◆ Stored data ◆

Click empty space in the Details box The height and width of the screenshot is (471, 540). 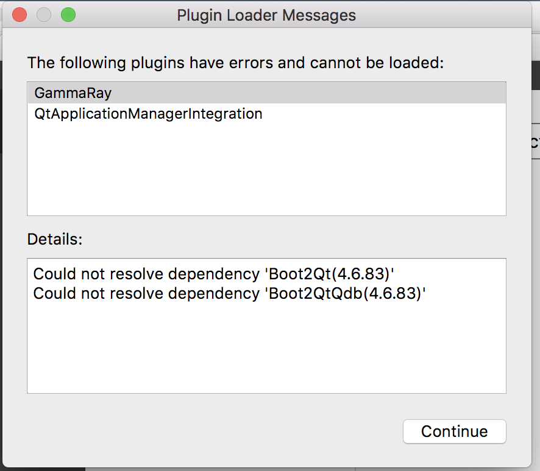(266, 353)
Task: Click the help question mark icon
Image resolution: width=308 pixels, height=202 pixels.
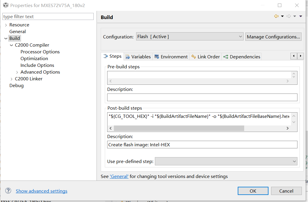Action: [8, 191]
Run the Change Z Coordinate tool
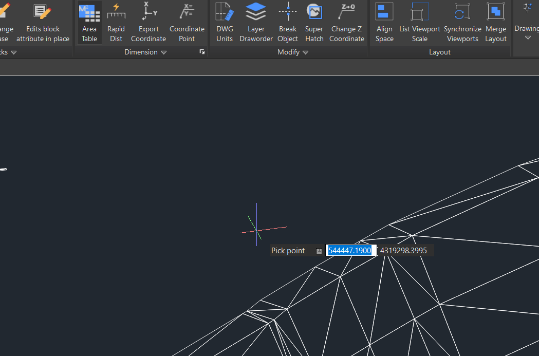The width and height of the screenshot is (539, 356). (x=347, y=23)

◆ The task ◆
The lines from the one containing "Image resolution: width=308" to the end of the material must be output exactly, both ends included; no picture may appear.

◆ Result of this exercise ◆
Image resolution: width=308 pixels, height=202 pixels.
Action: [8, 191]
Run the Change Z Coordinate tool
The width and height of the screenshot is (539, 356). (x=347, y=23)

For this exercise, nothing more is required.